The White House is also launching the first phase of a federal retail pharmacy program for vaccinations. Beginning on February 11, the administration will ship roughly one million doses per week directly to a limited number of pharmacies nationwide (approximately 6,500 locations). As more supply becomes available, the program will ramp up and eventually include up to 40,000 pharmacies.
Finally, the Biden team announced on February 3 that the federal government will partner with California to launch two new community vaccination centers: one in Alameda County at the Oakland Coliseum and the second in Los Angeles County on the campus of California State University-Los Angeles. Both centers, which will be open to eligible residents beginning on February 16, will be staffed primarily by federal employees from agencies such as FEMA, the Department of Defense, the U.S. Department of Agriculture, and the Department of Health and Human Services. Each site will be able to administer up to 5,000 doses a day. More details on this effort will become available in the coming days.
Lawmakers Introduce Bill Extending Payroll Tax Credits to Public Agencies
This week, Representative Brad Schneider (D-IL) will reintroduce CSAC-endorsed legislation – the Supporting State and Local Leaders Act – that would allow state and local governments to access the payroll tax credits first authorized by the Families First Coronavirus Response Act (FFCRA; PL 116-127). The FFCRA required employers to provide expanded paid sick leave and family and medical leave, but only private sector employers were eligible to receive the benefit. Incidentally, the tax credits were extended as part of the latest COVID-19 relief package, but the bill did not extend the employer mandate. A companion bill will be introduced in the upper chamber by Senators Tina Smith (D-MN) and Dick Durbin (D-IL).

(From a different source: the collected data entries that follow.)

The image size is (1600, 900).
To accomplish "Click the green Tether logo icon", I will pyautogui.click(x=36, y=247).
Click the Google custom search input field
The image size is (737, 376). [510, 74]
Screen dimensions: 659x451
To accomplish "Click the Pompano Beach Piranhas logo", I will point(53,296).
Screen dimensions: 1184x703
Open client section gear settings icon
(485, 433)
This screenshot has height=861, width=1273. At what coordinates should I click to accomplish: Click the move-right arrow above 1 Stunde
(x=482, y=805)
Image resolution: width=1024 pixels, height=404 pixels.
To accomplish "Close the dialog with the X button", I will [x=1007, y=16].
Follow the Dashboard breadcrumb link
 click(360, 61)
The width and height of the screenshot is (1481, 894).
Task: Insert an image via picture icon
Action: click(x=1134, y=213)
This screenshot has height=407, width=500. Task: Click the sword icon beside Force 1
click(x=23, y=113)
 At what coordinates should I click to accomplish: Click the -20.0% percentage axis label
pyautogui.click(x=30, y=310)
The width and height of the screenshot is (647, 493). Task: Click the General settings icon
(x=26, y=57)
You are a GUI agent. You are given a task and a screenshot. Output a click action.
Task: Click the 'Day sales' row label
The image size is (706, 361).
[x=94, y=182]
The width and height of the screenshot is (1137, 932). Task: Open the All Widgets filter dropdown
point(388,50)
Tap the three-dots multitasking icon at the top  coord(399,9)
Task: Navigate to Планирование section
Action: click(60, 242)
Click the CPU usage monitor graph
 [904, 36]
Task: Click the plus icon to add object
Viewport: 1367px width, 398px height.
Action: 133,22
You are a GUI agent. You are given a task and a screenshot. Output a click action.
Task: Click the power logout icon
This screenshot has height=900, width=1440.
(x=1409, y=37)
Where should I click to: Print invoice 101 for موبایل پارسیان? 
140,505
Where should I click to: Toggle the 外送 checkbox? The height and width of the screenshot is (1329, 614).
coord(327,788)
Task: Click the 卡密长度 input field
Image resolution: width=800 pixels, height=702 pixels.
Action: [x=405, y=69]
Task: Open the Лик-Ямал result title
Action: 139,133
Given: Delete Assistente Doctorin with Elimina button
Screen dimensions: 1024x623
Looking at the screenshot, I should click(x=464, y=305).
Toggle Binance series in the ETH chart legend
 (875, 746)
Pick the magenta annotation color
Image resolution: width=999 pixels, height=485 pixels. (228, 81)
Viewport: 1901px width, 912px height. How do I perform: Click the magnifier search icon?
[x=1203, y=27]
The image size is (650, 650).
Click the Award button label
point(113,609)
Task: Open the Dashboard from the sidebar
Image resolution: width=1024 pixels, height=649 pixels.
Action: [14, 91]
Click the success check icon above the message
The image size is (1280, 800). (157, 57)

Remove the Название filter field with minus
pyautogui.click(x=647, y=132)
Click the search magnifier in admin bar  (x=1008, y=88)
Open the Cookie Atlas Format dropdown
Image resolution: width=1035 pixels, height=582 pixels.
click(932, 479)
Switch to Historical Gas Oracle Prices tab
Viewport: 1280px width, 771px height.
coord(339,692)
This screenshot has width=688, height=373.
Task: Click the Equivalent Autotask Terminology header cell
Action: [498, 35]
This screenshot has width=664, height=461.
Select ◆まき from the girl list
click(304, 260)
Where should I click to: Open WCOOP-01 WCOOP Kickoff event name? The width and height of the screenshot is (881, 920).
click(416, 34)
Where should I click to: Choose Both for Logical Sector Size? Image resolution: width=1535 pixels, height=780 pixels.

Biden Issues New Executive Orders on Immigration
President Biden signed three executive orders (EO) this week related to immigration. The first order creates a task force – chaired by the Secretary of Homeland Security – that aims to reunify parents and children that were separated under the Trump administration’s “zero-tolerance” policy. The EO can be read in its entirety here. Another, which can be accessed here, develops a strategy to address the root causes of Central American migration and seeks to improve the asylum system. The final order, which is available here, calls for a review of the former administration’s immigration policies, including a review of the ‘public charge’ policy which had the effect of suppressing eligible immigrants’ willingness to access federal benefits.